[WIP] nan-training-debug
Got to this function be tracing nans back from model outputs up the stack. Found that before the call to
coord_stack = camera_utils.radial_and_tangential_undistort(coord_stack, distortion_params) the coord_stack param is not nan and is nan after. When debugging within this function, I had to switch of torch scripting to insert a breakpoint. This caused the issue to go away, and none of the downstream breakpoints were hit either. When going to reference function in comment they do not seem to script this function. Not sure what within scripting is causing this to break
To reproduce the old error uncomment the torch.jit.script - and you should hit the breakpoint
If we are happy with this solution - I can remove the breakpoint / comment
Great find! It does seem to fix the NAN issue on the redwood2 scene. The only downside is that there is a non-negligible performance hit (I'm seeing that training is ~10% slower). Lets investigate this a bit more before merging, I would be nice if we didn't need to remove jitting. Maybe @kerrj has an idea, he originally added the jitting.

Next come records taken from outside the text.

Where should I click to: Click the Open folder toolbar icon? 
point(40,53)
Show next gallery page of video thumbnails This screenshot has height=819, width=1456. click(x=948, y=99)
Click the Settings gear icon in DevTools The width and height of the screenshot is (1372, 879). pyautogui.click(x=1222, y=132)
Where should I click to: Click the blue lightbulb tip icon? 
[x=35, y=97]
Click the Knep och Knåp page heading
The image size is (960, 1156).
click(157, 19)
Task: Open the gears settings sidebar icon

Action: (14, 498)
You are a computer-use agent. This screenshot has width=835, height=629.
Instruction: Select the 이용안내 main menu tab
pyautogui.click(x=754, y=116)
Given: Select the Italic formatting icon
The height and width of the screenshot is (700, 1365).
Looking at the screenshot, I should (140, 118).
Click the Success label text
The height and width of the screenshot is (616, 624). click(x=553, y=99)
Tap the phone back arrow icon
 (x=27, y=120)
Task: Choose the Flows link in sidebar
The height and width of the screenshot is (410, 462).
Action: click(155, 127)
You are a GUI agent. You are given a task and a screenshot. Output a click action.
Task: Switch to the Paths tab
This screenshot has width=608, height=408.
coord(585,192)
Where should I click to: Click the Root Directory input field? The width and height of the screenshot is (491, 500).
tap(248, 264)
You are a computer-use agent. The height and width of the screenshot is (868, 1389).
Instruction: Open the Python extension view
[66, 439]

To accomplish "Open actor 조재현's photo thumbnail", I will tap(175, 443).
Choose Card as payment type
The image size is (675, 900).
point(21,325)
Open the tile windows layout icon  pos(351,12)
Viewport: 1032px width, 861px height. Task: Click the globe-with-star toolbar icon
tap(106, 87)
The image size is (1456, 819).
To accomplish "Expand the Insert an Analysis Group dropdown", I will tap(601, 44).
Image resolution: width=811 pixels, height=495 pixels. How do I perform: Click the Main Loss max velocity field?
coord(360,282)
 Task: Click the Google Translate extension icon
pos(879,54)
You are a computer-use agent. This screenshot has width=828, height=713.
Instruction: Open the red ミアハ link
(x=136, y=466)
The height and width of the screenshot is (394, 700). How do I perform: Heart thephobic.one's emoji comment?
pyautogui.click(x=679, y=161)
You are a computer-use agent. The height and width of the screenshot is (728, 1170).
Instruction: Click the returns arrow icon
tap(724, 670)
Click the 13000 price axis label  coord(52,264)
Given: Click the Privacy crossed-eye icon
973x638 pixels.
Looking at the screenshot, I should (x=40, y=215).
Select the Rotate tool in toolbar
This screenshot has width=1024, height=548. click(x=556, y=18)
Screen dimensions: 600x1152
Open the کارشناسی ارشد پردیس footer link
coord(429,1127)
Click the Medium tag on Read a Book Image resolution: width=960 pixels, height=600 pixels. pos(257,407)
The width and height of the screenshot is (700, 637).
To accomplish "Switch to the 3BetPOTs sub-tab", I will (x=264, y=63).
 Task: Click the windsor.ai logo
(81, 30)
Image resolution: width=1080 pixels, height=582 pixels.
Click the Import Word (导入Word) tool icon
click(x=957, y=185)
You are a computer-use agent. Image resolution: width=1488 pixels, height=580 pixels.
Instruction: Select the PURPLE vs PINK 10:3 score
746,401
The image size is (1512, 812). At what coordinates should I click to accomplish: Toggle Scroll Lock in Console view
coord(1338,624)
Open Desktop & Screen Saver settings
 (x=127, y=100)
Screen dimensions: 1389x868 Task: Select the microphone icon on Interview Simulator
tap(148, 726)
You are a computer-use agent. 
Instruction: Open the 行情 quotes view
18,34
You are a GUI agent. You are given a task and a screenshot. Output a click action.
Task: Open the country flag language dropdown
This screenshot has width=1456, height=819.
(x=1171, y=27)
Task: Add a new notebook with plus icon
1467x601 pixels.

A quick idea would be changing eps in that function to something larger (maybe 1e-4 or something), it's possible lines 373 and 374 are exploding when the denominator is too small. If that doesn't fix it, pinpointing which line exactly is causing nans would be helpful, but that might be tricky inside a jitted function.
Tested to 30k iterations with eps=1e-3 and it seems to work
Tested to 30k iterations with eps=1e-3 and it seems to work
Yeah this seems like a better solution - it works for me as well, Ive reverted the jit and updated the eps value
Would be good to do a quality comparison to make sure it doesn't affect results
Would be good to do a quality comparison to make sure it doesn't affect results.
Here is what I get when testing on the poster dataset -
orange is eps 1e-3 and blue 1e-9 - seems fine to me

Tested on a fisheye dataset. Seems to work fine.